## EXCERPTED PASSAGE
►

Simulation of PET data in sinogram space¶

In this example, we use simulated sinogram data for which we first need to setup a sinogram forward model to create a noise-free and noisy emission sinogram.

Setup of the sinogram forward model¶

We setup a linear forward operator \(A\) consisting of an image-based resolution model, a TOF PET projector and an attenuation model.

num_rings = 2
scanner = parallelproj.pet_scanners.RegularPolygonPETScannerGeometry(
    xp,
    dev,
    radius=350.0,
    num_sides=28,
    num_lor_endpoints_per_side=16,
    lor_spacing=4.0,
    ring_positions=xp.linspace(-2.5, 2.5, num_rings, device=dev),
    symmetry_axis=2,
)

# setup the LOR descriptor that defines the sinogram

img_shape = (40, 40, 4)
voxel_size = (4.0, 4.0, 2.5)

lor_desc = parallelproj.pet_lors.RegularPolygonPETLORDescriptor(
    scanner,
    radial_trim=170,
    sinogram_order=parallelproj.pet_lors.SinogramSpatialAxisOrder.RVP,
)

◄

## ENTRIES PROVIDED
►

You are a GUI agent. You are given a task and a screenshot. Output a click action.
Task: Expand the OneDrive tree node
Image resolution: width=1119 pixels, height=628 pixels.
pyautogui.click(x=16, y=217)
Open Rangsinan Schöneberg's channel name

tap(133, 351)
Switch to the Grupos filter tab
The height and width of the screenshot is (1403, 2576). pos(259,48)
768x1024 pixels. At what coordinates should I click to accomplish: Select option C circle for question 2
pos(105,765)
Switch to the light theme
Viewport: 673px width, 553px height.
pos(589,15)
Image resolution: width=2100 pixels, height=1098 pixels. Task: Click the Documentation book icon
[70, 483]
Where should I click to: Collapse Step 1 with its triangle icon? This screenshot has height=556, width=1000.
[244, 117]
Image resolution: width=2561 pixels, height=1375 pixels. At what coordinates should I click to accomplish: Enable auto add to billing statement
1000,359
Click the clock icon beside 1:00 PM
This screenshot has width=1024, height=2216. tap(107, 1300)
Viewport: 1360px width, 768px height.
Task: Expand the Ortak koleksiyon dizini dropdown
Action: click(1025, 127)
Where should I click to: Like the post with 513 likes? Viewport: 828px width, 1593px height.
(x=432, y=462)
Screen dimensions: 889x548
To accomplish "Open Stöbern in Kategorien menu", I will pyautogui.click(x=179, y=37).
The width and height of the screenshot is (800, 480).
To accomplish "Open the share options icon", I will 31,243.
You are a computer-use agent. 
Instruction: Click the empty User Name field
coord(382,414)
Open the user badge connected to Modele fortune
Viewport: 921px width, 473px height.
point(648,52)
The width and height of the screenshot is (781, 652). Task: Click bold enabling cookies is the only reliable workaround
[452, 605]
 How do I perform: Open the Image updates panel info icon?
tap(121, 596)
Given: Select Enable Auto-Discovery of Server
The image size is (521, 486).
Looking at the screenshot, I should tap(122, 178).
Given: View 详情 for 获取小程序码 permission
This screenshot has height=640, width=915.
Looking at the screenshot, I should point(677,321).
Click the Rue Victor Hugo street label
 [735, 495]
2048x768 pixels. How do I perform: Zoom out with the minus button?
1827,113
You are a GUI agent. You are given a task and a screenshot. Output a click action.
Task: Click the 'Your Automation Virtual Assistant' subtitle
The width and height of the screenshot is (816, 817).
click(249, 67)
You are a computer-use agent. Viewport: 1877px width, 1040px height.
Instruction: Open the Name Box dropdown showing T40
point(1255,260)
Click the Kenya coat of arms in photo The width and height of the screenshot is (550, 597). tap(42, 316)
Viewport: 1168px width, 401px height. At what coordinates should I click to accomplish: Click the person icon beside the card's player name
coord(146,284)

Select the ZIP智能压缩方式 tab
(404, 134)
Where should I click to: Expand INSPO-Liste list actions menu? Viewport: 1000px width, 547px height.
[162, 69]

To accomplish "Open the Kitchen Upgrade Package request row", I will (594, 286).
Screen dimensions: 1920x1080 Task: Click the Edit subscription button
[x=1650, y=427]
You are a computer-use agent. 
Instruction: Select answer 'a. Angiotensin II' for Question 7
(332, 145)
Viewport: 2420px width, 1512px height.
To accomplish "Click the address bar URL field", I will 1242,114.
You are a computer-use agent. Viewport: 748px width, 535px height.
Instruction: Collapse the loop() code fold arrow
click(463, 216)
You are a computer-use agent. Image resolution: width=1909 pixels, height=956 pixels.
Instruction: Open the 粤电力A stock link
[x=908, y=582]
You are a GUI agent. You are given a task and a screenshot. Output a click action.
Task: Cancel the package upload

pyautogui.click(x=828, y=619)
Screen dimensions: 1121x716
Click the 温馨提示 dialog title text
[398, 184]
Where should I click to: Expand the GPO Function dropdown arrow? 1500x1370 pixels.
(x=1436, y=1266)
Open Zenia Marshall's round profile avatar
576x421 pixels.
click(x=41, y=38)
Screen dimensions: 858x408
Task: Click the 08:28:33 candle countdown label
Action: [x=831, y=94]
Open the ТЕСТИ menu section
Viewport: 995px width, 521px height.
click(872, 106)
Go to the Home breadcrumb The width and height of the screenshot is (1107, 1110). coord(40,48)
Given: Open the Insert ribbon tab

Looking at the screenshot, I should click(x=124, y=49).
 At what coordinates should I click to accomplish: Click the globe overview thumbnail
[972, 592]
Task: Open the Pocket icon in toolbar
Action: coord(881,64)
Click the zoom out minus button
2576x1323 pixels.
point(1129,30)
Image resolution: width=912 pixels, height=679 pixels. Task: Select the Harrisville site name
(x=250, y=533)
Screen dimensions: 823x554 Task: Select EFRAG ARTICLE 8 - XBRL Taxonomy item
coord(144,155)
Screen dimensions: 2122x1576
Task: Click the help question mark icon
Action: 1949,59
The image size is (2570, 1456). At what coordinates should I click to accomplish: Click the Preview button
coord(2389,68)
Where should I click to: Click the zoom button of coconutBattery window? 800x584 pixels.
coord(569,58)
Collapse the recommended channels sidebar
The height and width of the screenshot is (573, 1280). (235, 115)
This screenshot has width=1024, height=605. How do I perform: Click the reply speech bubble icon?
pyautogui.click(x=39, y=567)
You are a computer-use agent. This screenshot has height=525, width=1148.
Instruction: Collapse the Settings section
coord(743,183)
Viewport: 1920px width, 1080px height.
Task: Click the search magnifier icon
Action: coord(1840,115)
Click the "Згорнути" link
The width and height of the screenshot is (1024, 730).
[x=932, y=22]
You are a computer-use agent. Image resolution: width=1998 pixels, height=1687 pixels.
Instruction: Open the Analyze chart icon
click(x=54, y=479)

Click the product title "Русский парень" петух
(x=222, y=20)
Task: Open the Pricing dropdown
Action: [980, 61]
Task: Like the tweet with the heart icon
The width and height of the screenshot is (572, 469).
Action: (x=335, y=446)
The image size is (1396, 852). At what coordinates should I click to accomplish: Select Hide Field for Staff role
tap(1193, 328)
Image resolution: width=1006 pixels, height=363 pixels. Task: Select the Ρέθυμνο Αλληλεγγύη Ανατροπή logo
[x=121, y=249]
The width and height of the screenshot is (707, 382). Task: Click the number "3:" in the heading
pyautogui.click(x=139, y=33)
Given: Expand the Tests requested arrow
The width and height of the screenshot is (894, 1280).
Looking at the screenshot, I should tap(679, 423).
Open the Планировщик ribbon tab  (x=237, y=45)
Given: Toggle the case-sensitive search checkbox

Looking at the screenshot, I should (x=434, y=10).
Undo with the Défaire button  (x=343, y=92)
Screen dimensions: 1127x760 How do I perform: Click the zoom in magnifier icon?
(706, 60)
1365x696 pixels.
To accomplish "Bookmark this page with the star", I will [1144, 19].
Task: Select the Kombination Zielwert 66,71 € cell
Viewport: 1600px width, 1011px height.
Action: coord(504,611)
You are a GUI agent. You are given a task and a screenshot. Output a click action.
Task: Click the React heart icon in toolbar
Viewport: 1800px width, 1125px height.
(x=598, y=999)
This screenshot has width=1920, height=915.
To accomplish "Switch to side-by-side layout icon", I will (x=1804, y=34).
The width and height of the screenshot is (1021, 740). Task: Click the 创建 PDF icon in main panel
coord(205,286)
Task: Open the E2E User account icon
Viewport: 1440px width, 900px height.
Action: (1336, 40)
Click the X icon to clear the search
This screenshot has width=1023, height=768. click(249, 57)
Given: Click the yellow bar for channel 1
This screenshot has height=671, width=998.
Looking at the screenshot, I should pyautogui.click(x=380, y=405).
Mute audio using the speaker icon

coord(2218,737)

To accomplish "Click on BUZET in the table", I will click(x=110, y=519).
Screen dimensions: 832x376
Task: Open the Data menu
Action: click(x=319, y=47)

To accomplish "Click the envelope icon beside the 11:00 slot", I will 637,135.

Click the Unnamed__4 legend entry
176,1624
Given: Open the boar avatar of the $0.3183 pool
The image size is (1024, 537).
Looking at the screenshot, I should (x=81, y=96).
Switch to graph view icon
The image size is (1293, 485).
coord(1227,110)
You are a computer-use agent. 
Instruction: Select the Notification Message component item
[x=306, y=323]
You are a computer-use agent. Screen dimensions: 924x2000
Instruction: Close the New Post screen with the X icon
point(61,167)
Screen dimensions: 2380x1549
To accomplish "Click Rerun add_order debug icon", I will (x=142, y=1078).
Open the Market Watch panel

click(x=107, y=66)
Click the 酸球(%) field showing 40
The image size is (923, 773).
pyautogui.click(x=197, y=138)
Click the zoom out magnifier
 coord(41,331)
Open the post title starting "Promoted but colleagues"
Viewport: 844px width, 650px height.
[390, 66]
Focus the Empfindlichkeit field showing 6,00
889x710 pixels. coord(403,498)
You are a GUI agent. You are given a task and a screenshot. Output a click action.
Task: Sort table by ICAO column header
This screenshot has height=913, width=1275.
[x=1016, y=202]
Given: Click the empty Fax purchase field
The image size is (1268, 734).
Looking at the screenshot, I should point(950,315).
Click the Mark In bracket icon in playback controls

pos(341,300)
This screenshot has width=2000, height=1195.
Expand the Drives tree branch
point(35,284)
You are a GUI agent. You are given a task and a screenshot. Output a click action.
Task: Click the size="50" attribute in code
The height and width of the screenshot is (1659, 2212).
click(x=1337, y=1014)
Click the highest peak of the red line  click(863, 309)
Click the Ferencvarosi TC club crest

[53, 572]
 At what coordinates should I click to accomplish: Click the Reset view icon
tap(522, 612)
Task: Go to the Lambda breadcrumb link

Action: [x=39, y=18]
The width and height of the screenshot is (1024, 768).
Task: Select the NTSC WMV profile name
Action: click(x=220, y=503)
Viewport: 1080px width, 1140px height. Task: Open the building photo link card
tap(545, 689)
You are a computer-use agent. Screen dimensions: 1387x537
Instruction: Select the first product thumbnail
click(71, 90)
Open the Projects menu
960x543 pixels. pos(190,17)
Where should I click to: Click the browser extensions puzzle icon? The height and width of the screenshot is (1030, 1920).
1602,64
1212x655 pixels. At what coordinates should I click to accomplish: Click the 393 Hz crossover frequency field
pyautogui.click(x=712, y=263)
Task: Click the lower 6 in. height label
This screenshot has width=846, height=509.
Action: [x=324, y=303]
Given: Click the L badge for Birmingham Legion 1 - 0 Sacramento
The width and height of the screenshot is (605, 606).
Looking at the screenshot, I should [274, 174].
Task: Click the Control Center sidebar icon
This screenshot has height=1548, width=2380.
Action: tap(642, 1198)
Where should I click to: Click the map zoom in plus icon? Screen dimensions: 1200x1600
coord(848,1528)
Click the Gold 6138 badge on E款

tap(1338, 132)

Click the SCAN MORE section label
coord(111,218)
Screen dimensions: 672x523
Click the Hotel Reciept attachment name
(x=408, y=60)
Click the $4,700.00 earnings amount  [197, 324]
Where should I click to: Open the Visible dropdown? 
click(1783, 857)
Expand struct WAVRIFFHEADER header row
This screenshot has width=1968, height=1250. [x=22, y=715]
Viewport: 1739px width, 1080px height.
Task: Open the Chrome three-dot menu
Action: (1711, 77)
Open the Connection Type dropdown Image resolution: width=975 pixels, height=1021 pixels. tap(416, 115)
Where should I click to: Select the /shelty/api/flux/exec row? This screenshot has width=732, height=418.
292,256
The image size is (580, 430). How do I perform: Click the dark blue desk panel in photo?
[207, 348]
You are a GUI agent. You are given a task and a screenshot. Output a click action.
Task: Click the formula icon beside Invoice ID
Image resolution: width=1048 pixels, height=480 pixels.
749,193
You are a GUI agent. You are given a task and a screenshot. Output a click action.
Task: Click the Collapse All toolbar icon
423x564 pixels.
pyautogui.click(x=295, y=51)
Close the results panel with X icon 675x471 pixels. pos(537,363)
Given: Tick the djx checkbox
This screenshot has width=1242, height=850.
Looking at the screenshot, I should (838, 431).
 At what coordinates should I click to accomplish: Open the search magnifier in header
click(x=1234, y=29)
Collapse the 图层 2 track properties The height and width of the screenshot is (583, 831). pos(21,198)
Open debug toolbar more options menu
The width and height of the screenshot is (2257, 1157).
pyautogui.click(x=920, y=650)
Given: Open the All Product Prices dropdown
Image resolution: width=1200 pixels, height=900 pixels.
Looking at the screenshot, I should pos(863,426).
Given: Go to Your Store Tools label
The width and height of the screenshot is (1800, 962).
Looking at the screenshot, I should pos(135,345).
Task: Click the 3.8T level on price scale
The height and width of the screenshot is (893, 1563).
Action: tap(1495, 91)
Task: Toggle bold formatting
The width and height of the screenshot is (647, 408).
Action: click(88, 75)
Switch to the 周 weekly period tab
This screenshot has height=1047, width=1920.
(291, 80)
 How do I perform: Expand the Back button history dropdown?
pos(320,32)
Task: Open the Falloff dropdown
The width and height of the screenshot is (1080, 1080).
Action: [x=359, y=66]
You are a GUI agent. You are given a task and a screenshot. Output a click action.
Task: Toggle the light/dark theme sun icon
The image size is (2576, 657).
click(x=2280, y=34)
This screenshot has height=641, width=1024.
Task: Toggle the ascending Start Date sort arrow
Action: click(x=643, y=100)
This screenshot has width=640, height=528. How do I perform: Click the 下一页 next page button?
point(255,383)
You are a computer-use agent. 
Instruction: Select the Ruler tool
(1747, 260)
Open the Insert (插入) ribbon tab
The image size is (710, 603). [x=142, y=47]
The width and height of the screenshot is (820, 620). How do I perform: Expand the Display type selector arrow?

◄

## TO BE DONE
Write the next part of the passage on simulating PET sinogram data, starting right after its final line of code. The items were drawn from a separate source unrelated to the passage.

## RESULT BELOW
proj = parallelproj.projectors.RegularPolygonPETProjector(
    lor_desc, img_shape=img_shape, voxel_size=voxel_size
)

x_true = elliptic_cylinder_phantom(
    xp, dev, image_shape=img_shape, voxel_size=voxel_size
)

# setup a structural prior image
x_struct = -1.0 * xp.sqrt(x_true)
x_struct[x_true == 3] = -1.0

# scale image to get more counts
x_true *= img_scale

Attenuation image and sinogram setup¶

# setup an attenuation image
x_att = 0.01 * xp.astype(x_true > 0, xp.float32)
# calculate the attenuation sinogram
att_sino = xp.exp(-proj(x_att))

Complete sinogram PET forward model setup¶

We combine an image-based resolution model, a non-TOF or TOF PET projector and an attenuation model into a single linear operator.

# enable TOF - uncomment if you want to run TOF recons
proj.tof_parameters = parallelproj.tof.TOFParameters(
    num_tofbins=10, tofbin_width=24.0, sigma_tof=24.0
)

# For TOF, att_sino has no TOF-bins dimension while the projector output does.
# broadcast_to adds a trailing singleton via expand_dims and broadcasts it over
# the TOF-bins axis without copying data (zero-stride view).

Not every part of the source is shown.